- What to work on: Could you retype only the lines from the one containing "You are a GUI" through the final line of the entries, both included, skipping any images?

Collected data
- - - - -
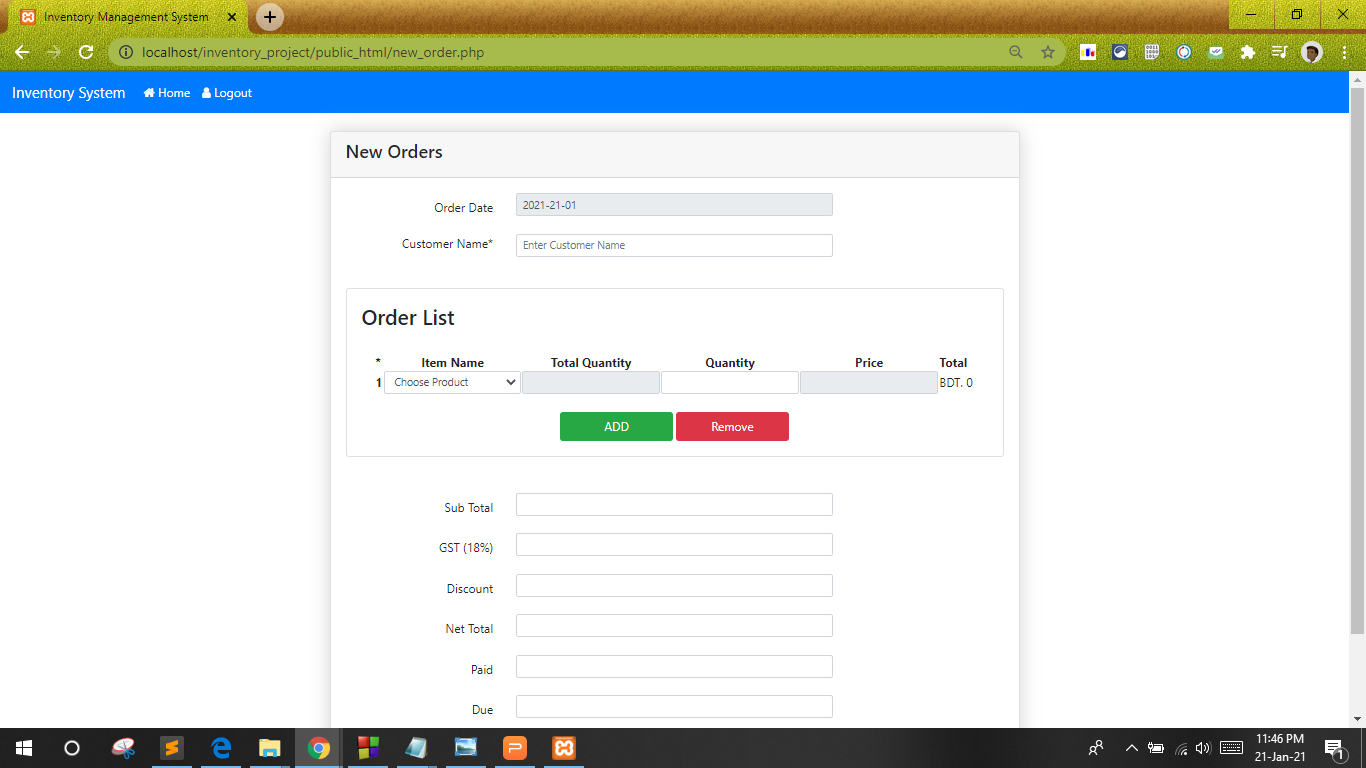Click the speaker icon in system tray
This screenshot has width=1366, height=768.
point(1203,747)
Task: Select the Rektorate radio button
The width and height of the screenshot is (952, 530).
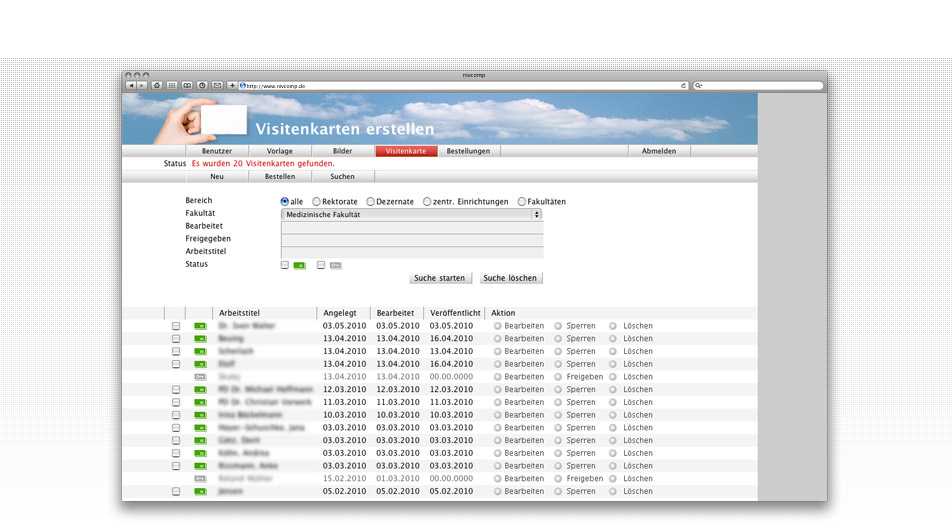Action: tap(317, 202)
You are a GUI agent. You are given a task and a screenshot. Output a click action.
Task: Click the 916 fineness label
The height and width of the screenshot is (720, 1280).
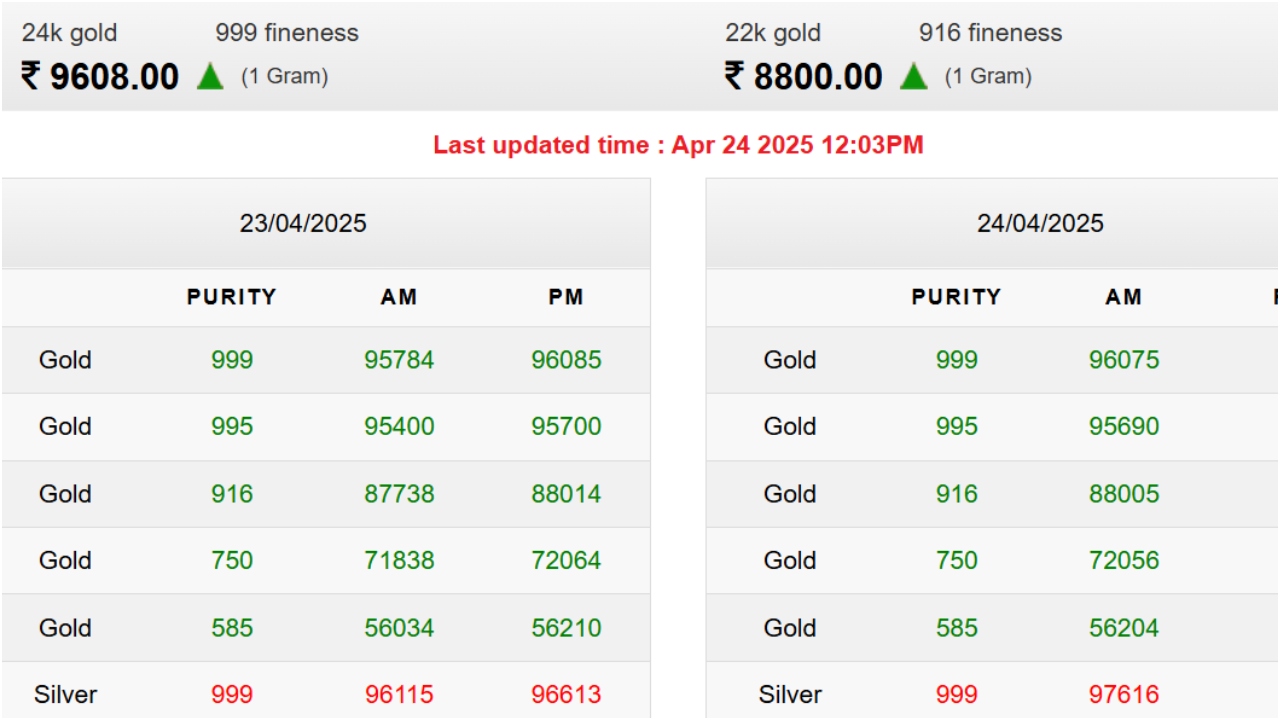[x=990, y=33]
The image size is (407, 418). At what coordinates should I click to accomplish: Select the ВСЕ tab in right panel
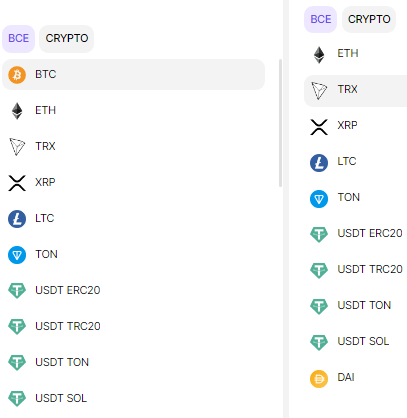tap(321, 19)
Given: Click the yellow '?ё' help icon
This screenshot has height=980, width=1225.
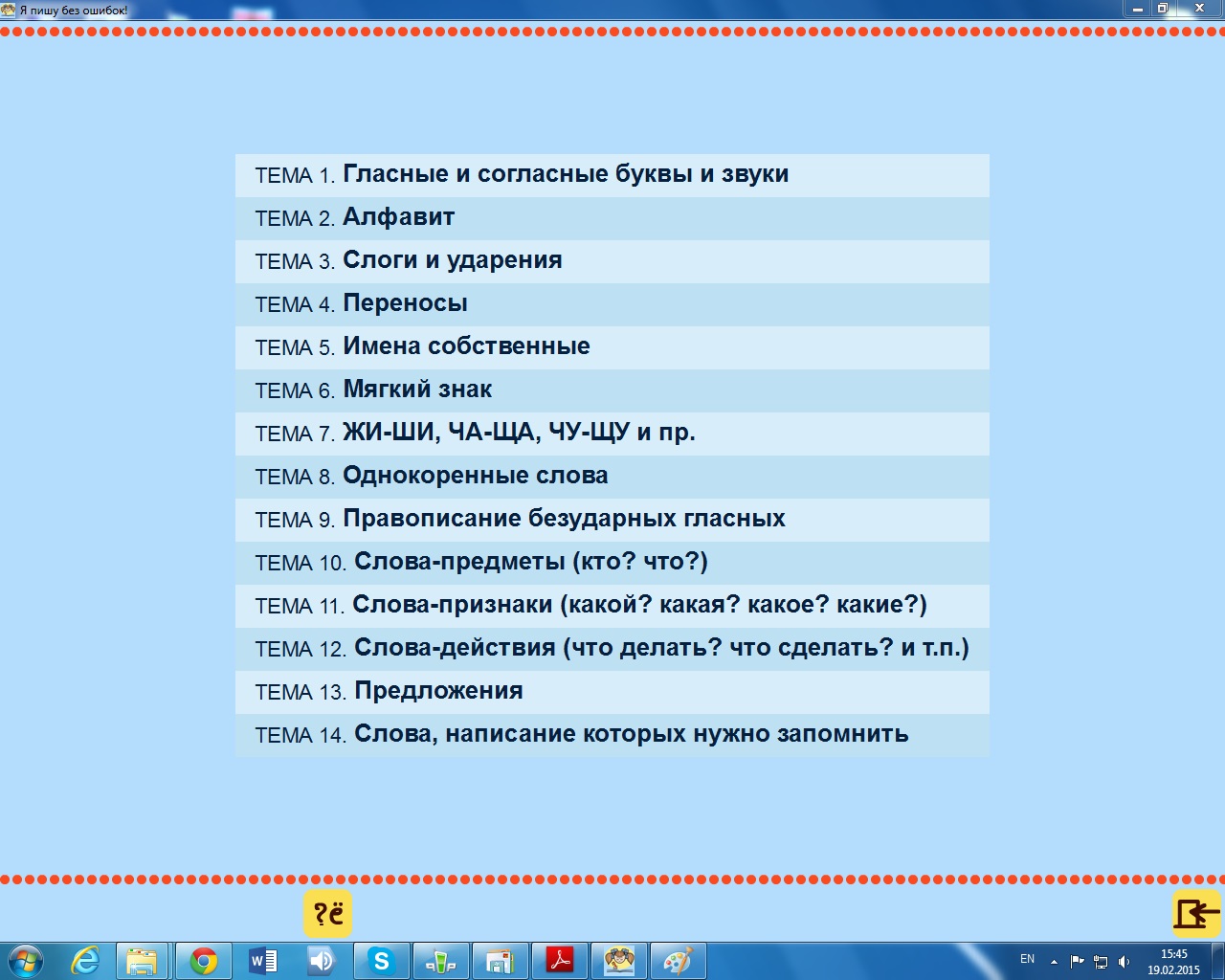Looking at the screenshot, I should tap(328, 914).
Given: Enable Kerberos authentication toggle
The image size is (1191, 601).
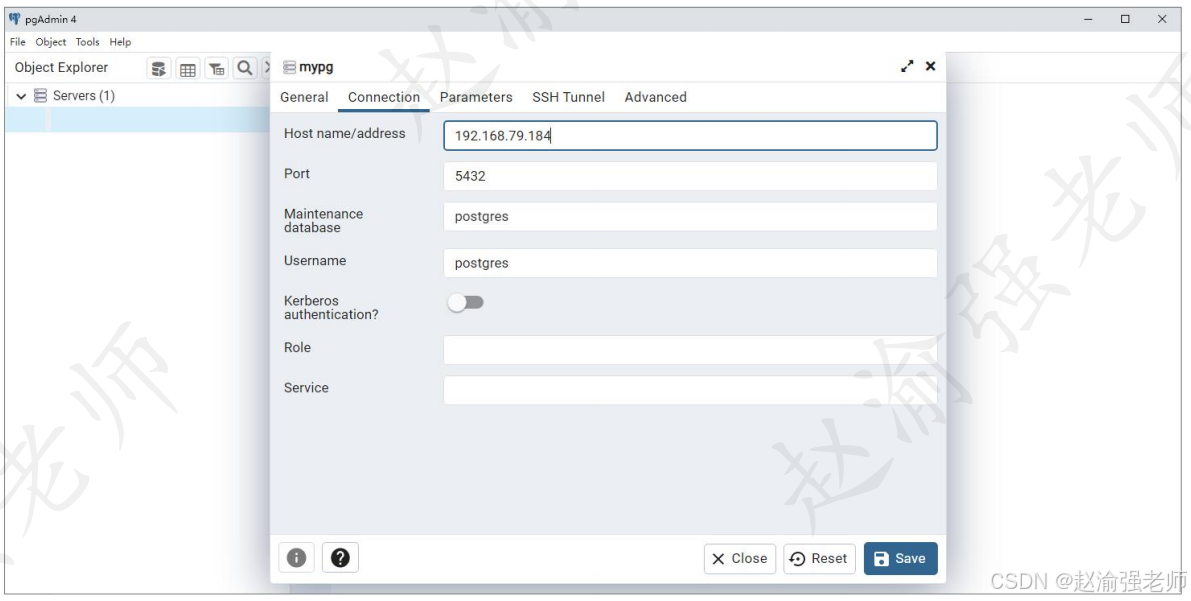Looking at the screenshot, I should [x=466, y=301].
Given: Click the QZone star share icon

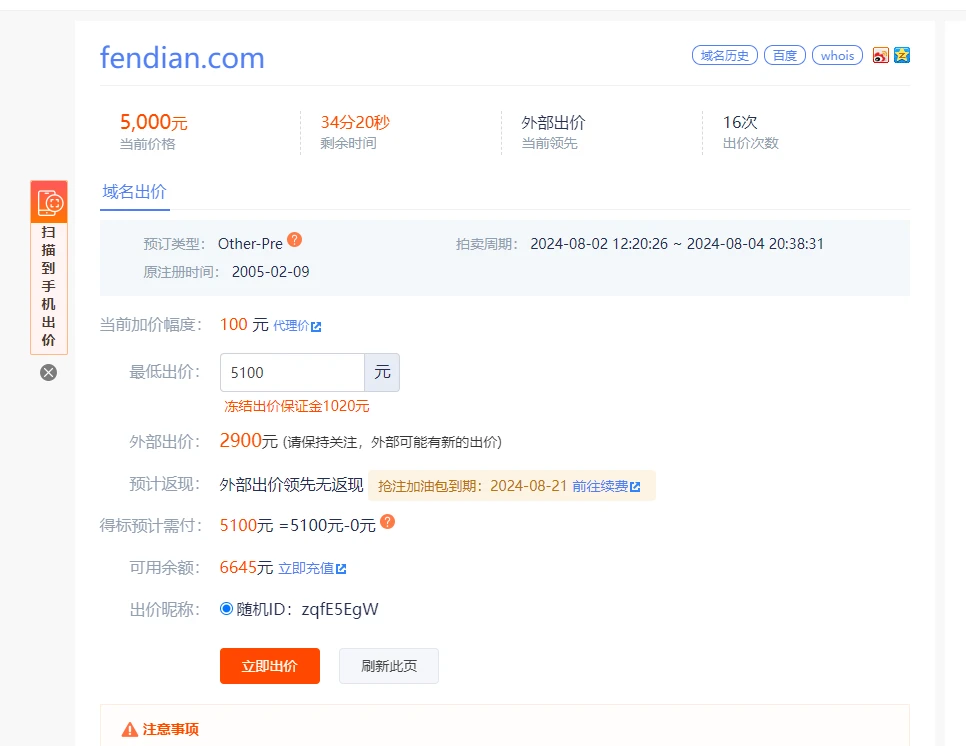Looking at the screenshot, I should coord(902,56).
- - - - -
- Exercise solution:
You are a GUI agent. You are given a task and a screenshot. Output a click action.
Task: Click the 916 fineness label
The height and width of the screenshot is (720, 1280).
[x=990, y=33]
The image size is (407, 418). At what coordinates should I click to accomplish: Select the ВСЕ tab in right panel
tap(321, 19)
Given: Click the yellow '?ё' help icon
This screenshot has height=980, width=1225.
Looking at the screenshot, I should tap(328, 914).
Given: Enable Kerberos authentication toggle
The image size is (1191, 601).
Looking at the screenshot, I should [x=466, y=301].
Given: Click the QZone star share icon

Looking at the screenshot, I should coord(902,56).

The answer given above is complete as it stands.